Mela Dávila Freire – And finally: seen from a distance, one of the reasons for your sustainability over a long period of time is the stability of your “team”. Have you ever made plans regarding the possibility of new people entering the core team?

Sarrita Hunn – James McAnally – We are both natural collaborators and platform-thinkers: there is a reason for our ongoing interest in institution-building and instituent practices! We have very complementary approaches to the work and this unique collaboration that has remained remarkably stable over a decade. This shared purpose has grounded us quite a lot over the years. With MARCH, we are intentionally inviting many more people in through advisory and editorial roles, and just recently added a long-term collaborator and co-thinker, Gelare Khoshgozaran, as a new editor.

After the recent first edition of our print journal we edited together, each following edition will feature a new guest editor. The next issue of MARCH will be edited by Imani Jacqueline Brown, an artist, activist, and researcher from New Orleans, and currently based in London. Building from her MARCH 01 contribution, “Black Ecologies: an opening, an offering,” this second edition will be a defining document toward the concept of Black Ecologies as a “resistance to extractive ecologies across the colonial-capitalist world.” Additionally, we have partnered with Dark Matter University to co-publish a series of online articles circulating around the issue to be released this fall and this issue will be designed in collaboration with Untitled (a curatorial and design team) based in Morocco. We will also be publishing numerous other print and digital projects in the coming years with a global cohort of collaborators that will continue expanding who and what MARCH is. Again, this accumulation is the publication: a set of collective research oriented towards an altered art world.

Imani Jacqueline Brown, Old Gods, 2021. Framed and reflected chart of permits for coastal development, including oil and gas wells, pipelines, and access canals in Quarantine Bay, Plaquemines Parish, Louisiana (1920-2020), mapped against antebellum Public Land Survey System (PLSS) charts (1820s-1860s). The PLSS was the first US system to plat, or divide, territory into parcels of private property.

 

(Featured image: Temporary Art Review’s anthology publication, To Make a Public, published by INCA Press.)

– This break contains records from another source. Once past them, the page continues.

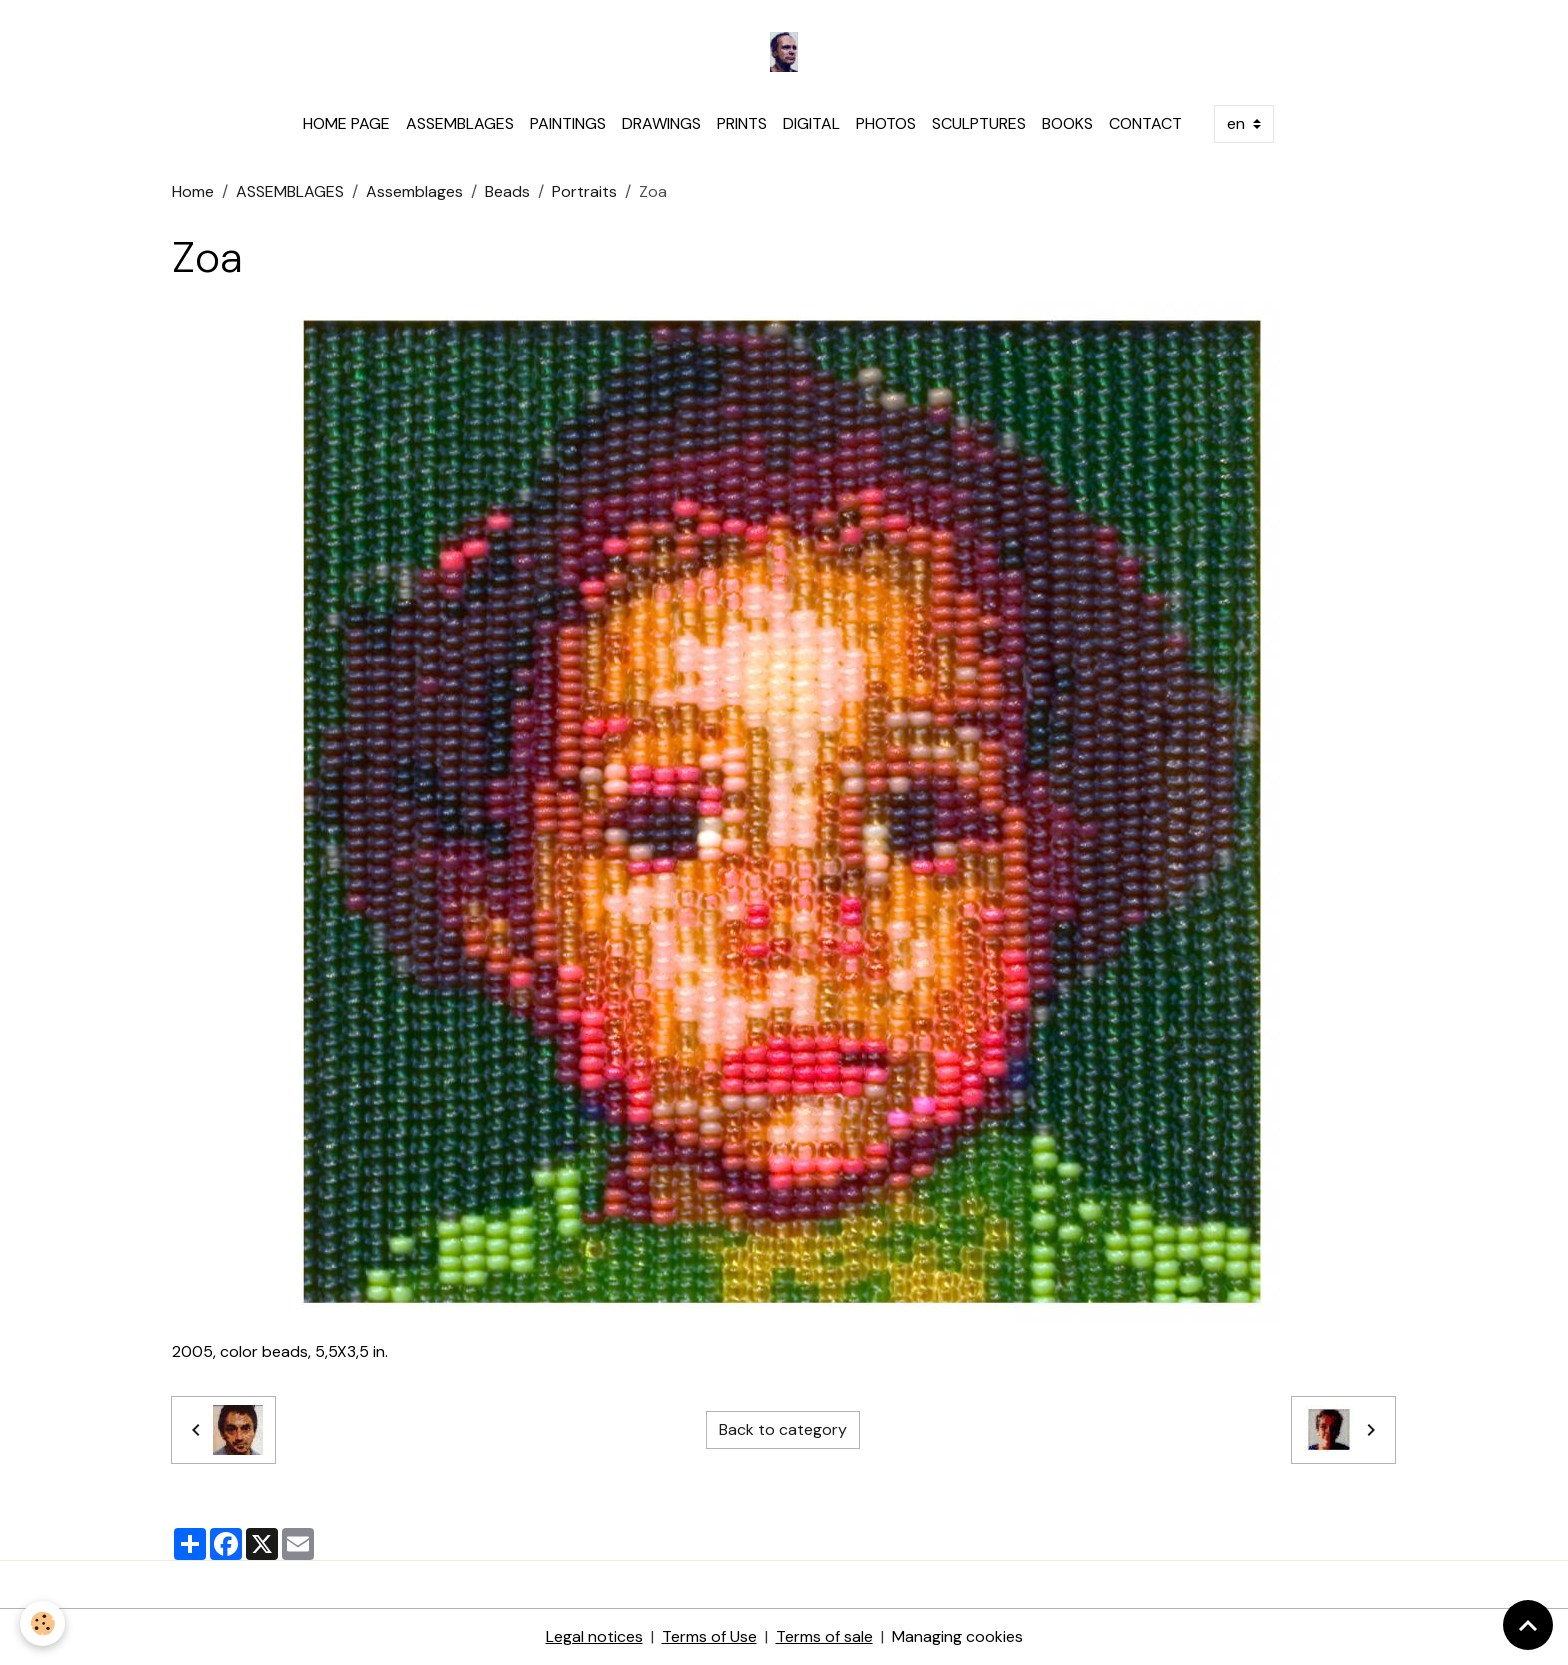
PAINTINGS (568, 123)
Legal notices (594, 1636)
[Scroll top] (1528, 1625)
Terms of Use (709, 1636)
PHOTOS (886, 123)
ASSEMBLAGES (460, 123)
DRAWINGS (661, 123)
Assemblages (414, 191)
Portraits (584, 191)
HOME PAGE (346, 123)
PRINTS (742, 123)
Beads (507, 191)
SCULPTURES (979, 123)
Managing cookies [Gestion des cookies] (957, 1636)
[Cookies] (42, 1623)
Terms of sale (824, 1636)
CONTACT (1145, 123)
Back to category (783, 1429)
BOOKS (1067, 123)
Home (193, 191)
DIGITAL (811, 123)
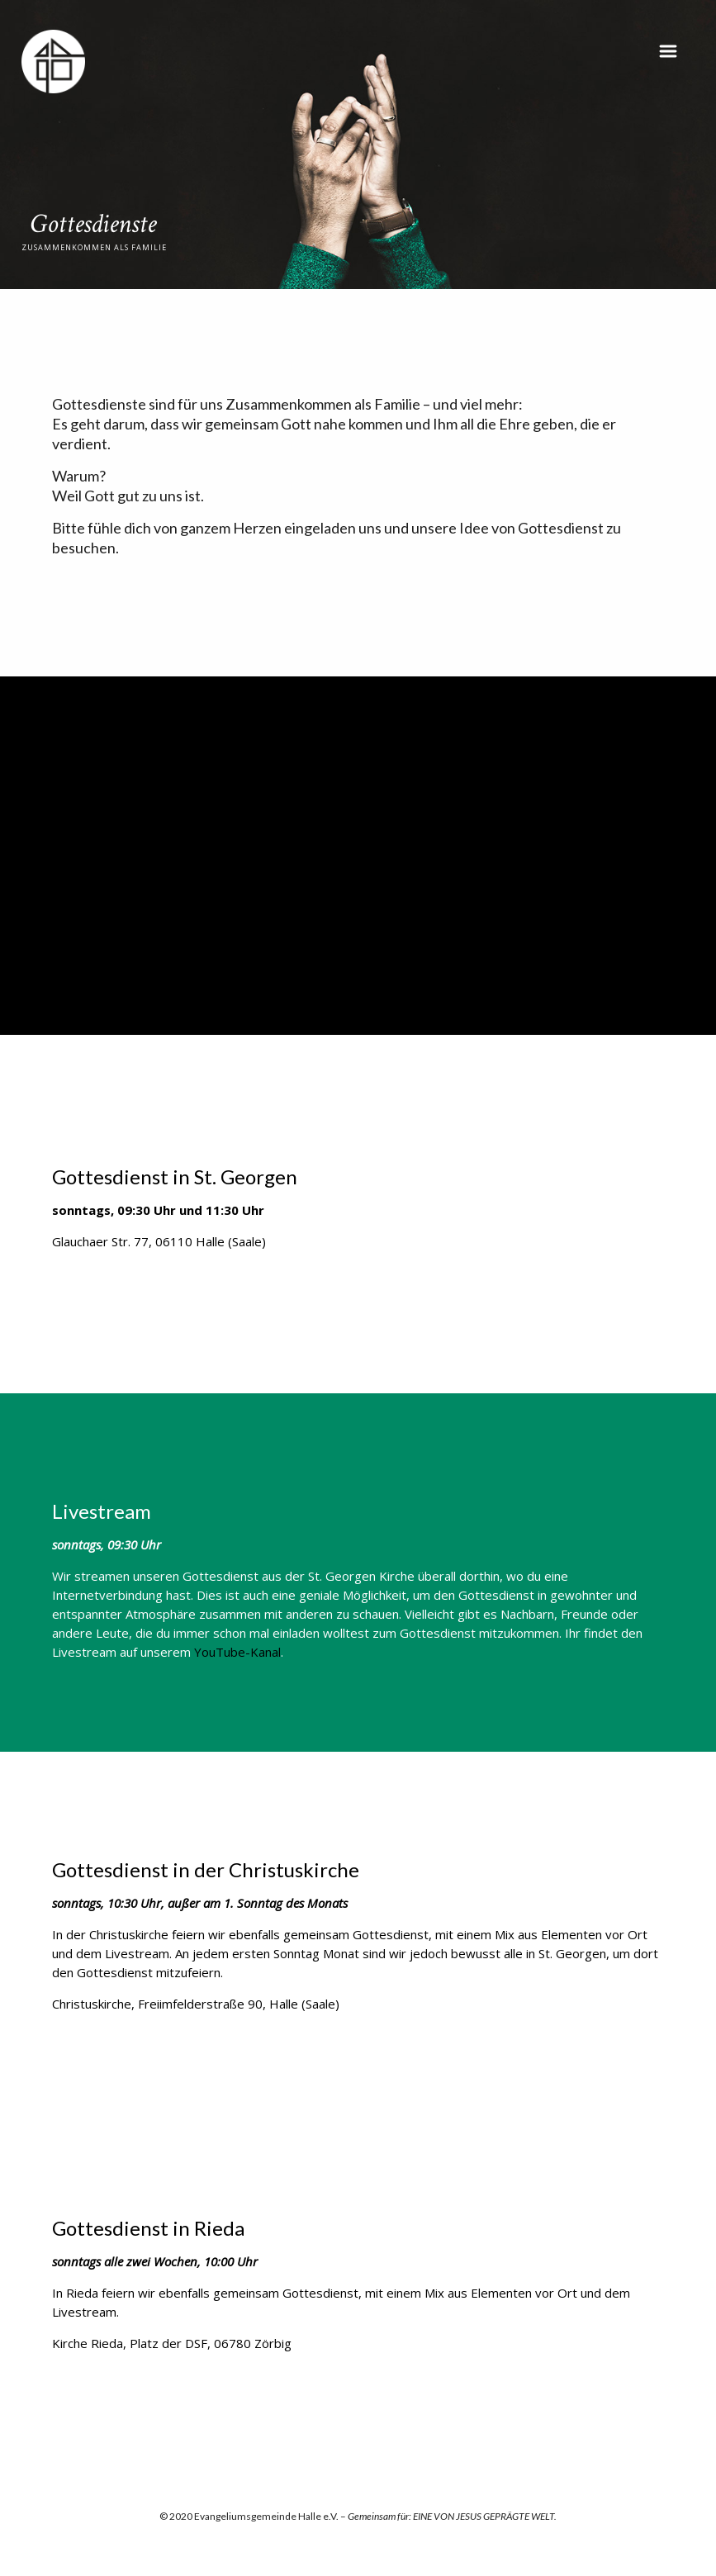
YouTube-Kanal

Mela Dávila Freire. Recently, a poster announced her lecture at an art school with this title: “Mela Dávila is not a graphic designer, she is not an editor, and she is not an artist, either.” Combining periods in which she has worked in art institutions with other when she worked as a freelancer, Mela traces a path that at first involved translating, coordinating and editing, then later focused on archives, and recently encompasses research, writing, and curating. Although she still has not found a name for her profession, she increasingly likes the lack of a straight line in her career.